First, given a class $\mathcal A$ of functions on $\mathbb R$, define $\mathcal A^*$ as the class of pointwise limits of functions from $\mathcal A$, so if $\mathcal A$ is the class $\mathcal B^0$ of continuous functions (that is, Baire class zero functions), then $\mathcal A^*=\mathcal B^1$ is the the class of Baire class one functions, $(\mathcal A^*)^*=\mathcal B^2$ is the class of Baire class two functions, etc.

The Borel measurable functions are the closure of the continuous functions under the operation of taking pointwise limits.

Call a function $F:\mathbb R^2\to\mathbb R$ a catalogue of $\mathcal A$ iff $F$ is Borel measurable and for every $f\in\mathcal A$ there is an $s\in[0,1]$ such that $f(x)=F(x,s)$ for all $x$. (We can think of $s$ as a "code" for $f$.) Note that we are not requiring that for each $s\in[0,1]$, the function $f(x)=F(x,s)$ be in $\mathcal A$.

Theorem.

1. If $\mathcal A_1,\mathcal A_2,\dots$ have catalogues, then so does $\bigcup_n \mathcal A_n$.

2. If $\mathcal A$ has a catalogue, so does $\mathcal A^*$.

3. The class $\mathcal B^0$ of continuous functions has a catalogue.

4. The class of Borel measurable functions has no catalogue.

5. If $\mathcal A$ is a class of functions that contains all the continuous functions and has a catalogue, then $\mathcal A^*\ne\mathcal A$.

The proof of item 4. is a diagonal argument: If $F:\mathbb R^2\to\mathbb R$ is a catalogue for the Borel measurable functions $f:\mathbb R\to\mathbb R$, then $g(x)=F(x,x)$ and $1+g$ are Borel measurable. So there must be $s$ such that $1+g(x)=F(x,s)$ for all $x$, in particular for $x=s$, so $1+g(s)=g(s)$, a contradiction.

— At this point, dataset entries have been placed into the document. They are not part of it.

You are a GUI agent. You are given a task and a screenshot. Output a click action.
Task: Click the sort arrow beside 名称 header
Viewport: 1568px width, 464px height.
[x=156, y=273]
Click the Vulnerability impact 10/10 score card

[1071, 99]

Item 5. follows, because if $\mathcal A$ contains the continuous functions, and $\mathcal A=\mathcal A^*$, then $\mathcal A$ contains the Borel measurable functions. If $\mathcal A$ admits a catalogue, then so would the subclass of Borel measurable functions, but we just proved this is not the case.

For item 1, suppose $F_n$ is a catalogue of $\mathcal A_n$ for all $n$. The functions $(x,y,z)\mapsto F_n(x,y)$ and $(x,y,z)\mapsto\chi_{\{1/n\}}(z)$ are Borel measurable functions on $\mathbb R^3$, but then so is $$H(x,y,z)=\sum_n F_n(x,y)\chi_{\{1/n\}}(z).$$ Recall now that there are continuous functions $p_1,p_2:\mathbb R\to[0,1]$ such that if $p(x)=(p_1(x),p_2(x))$, then the restriction of $p$ to $[0,1]$ is a surjection of $[0,1]$ onto $[0,1]^2$. Let $$F(x,s)=H(x,p_1(s),p_2(s)).$$ Then $F$ is a catalogue for $\bigcup_n\mathcal A_n$.

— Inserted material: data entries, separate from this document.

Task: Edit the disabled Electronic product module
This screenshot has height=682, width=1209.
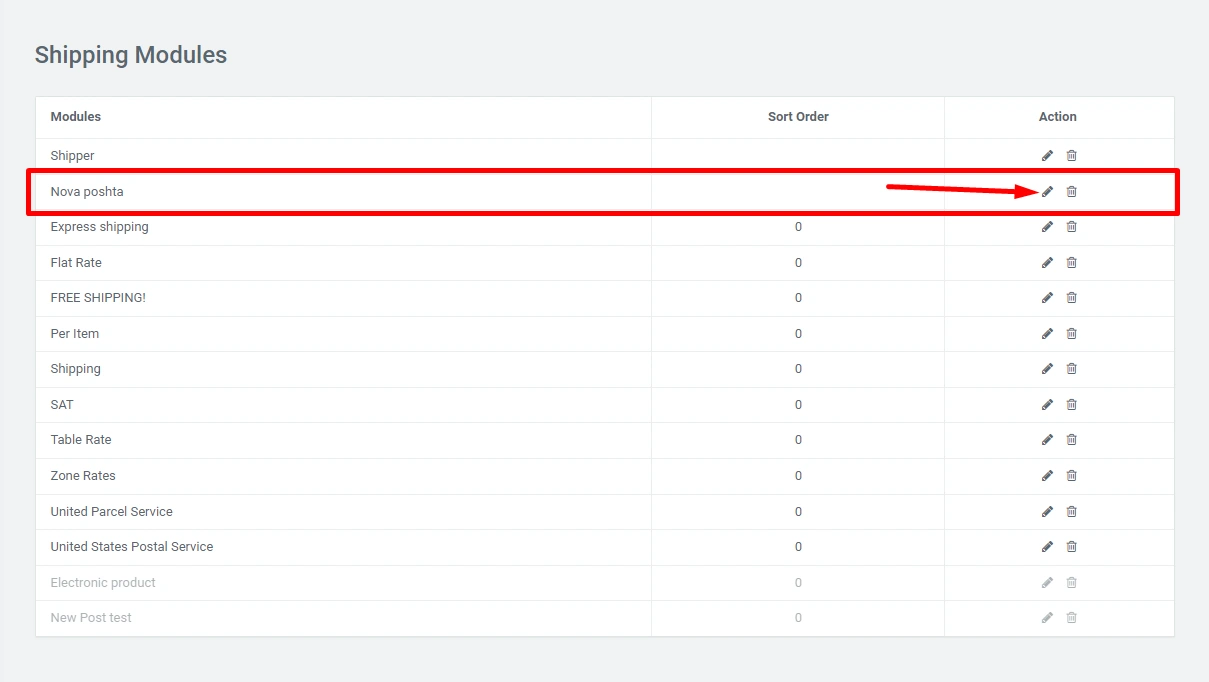Action: coord(1047,582)
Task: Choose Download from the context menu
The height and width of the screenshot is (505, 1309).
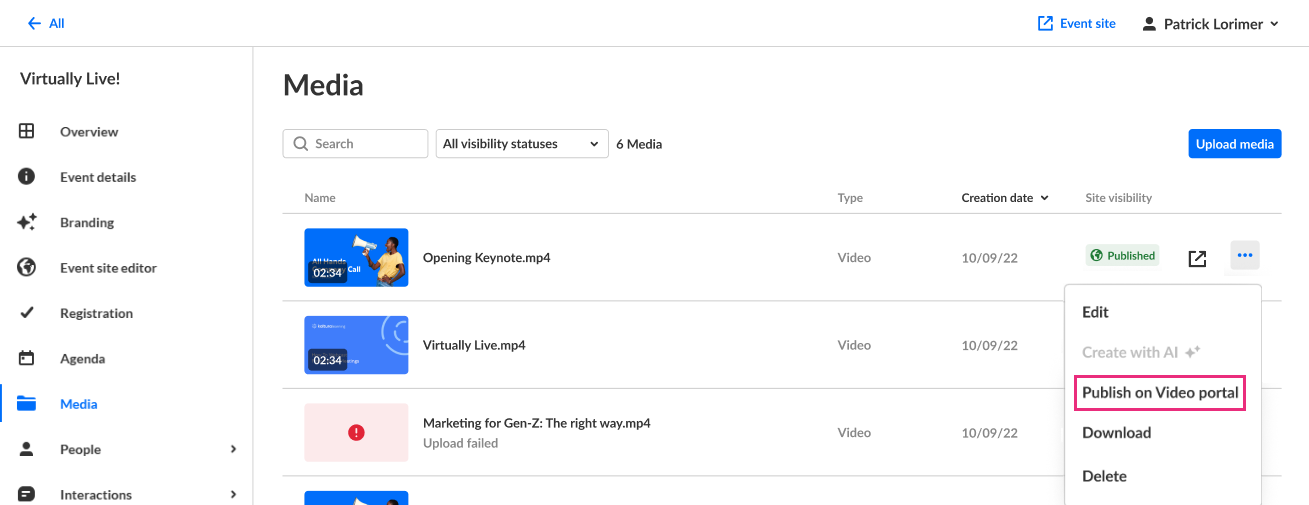Action: point(1116,433)
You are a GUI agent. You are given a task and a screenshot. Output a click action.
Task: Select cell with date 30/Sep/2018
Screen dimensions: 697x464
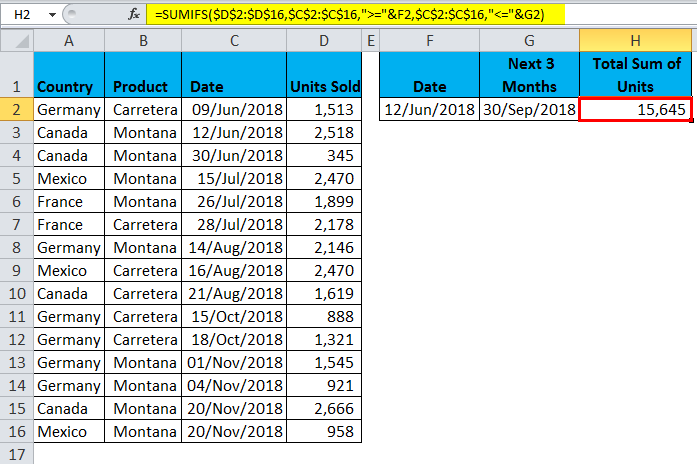529,110
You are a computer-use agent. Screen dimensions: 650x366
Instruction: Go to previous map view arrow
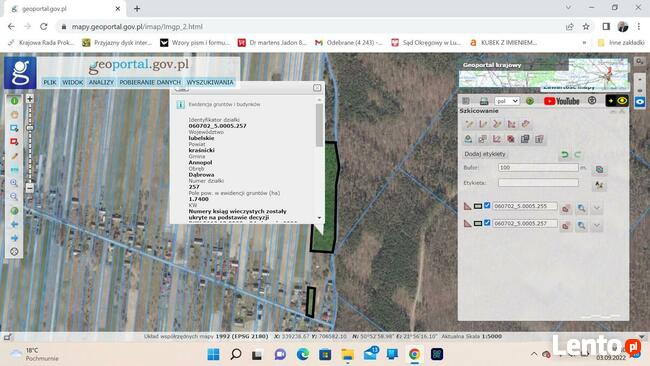14,224
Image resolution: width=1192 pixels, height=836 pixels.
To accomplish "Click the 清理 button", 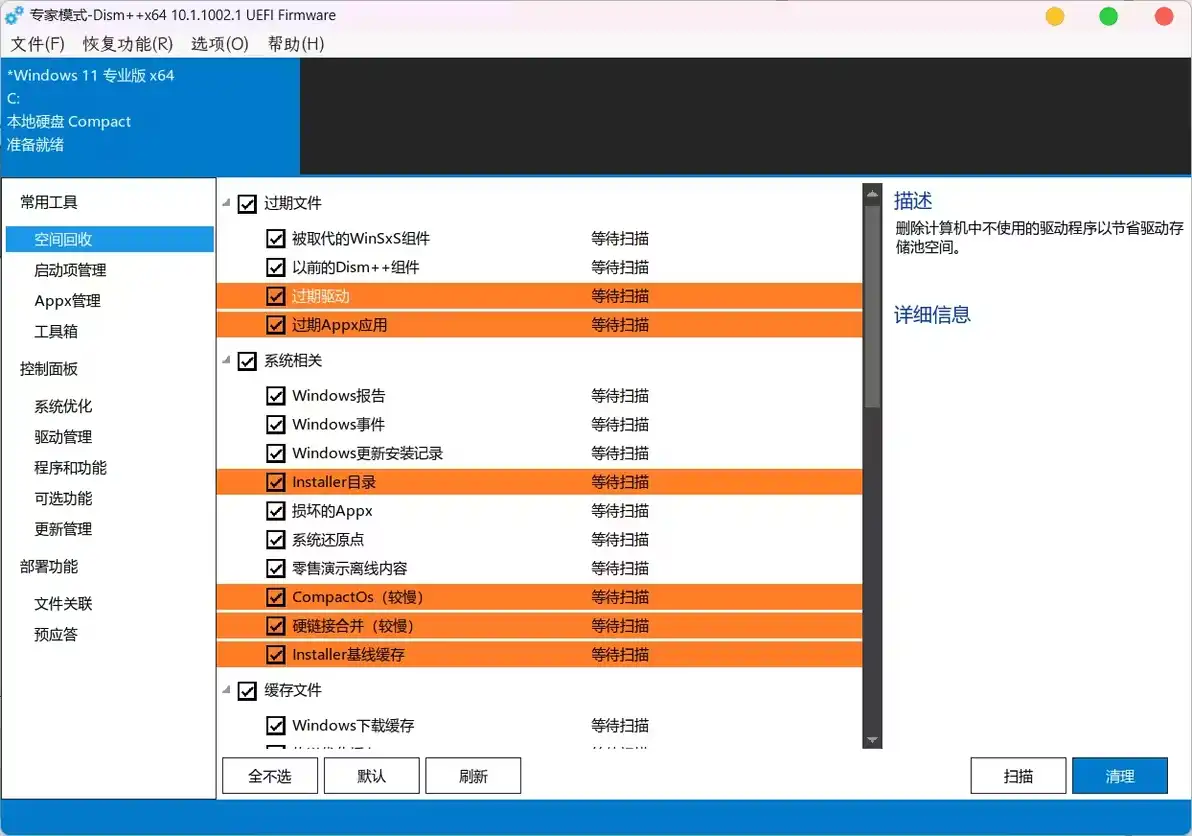I will point(1119,776).
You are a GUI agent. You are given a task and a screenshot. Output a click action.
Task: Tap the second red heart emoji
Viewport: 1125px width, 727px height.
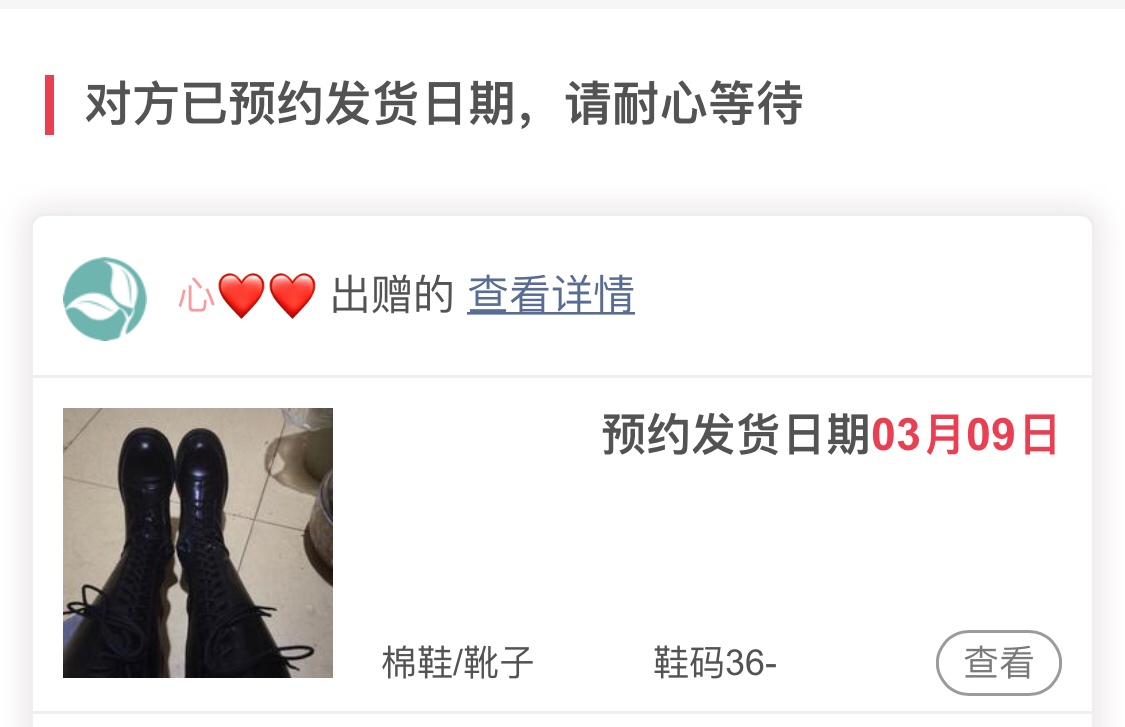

For item 2., we can similarly find continuous functions $p_1,p_2,\dots$ such that for any $y_1,y_2,\dots\in[0,1]$ there is an $x\in[0,1]$ such that $p_i(x)=y_i$ for all $i$. Now define $$F^*(x,s)=\left\{\begin{array}{cl}\lim_n F(x,p_n(x))&\mbox{ if the limit exists,}\\ 0&\mbox{ otherwise.}\end{array}\right.$$ If $F$ is Borel measurable, so is $F^*$, and it is easy to see that if $F$ is a catalogue for $\mathcal A$, then $F^*$ is a catalogue for $\mathcal A^*$.

Finally, we reach item 3., the crux of the matter. We want to show that the class of continuous functions has a catalogue. For this, note first that $\{f\}$ has a catalogue for each continuous $f$. It follows that the class $\mathcal P$ of polynomials with rational coefficients has a catalogue, by item 1. But then, by item 2, so does $\mathcal P^*$. Now we can use Weierstrass approximation theorem to see that $\mathcal P^*$ contains all the continuous functions, and we are done.

To close, note that if the goal is simply to show that there are functions not in $\mathcal B^1$ (rather than to display the long Baire hierarchy, or to indicate explicit examples as in the link above), then a simple cardinality argument is possible: There are $\mathfrak c=2^{\aleph_0}=|\mathbb R|$ many continuous functions: There can be no less, because the constant functions are continuous, and we do not have more, because a continuous function is determined by its values on the countable set of rationals. Now, there are only $$|\mathbb R^{\mathbb Q}|=|\mathbb R|^{|\mathbb N|}=(2^{\aleph_0})^{\aleph_0}=2^{\aleph_0}=\mathfrak c$$ many functions from the rationals to the reals, and the continuous functions correspond to a (proper) subset of them.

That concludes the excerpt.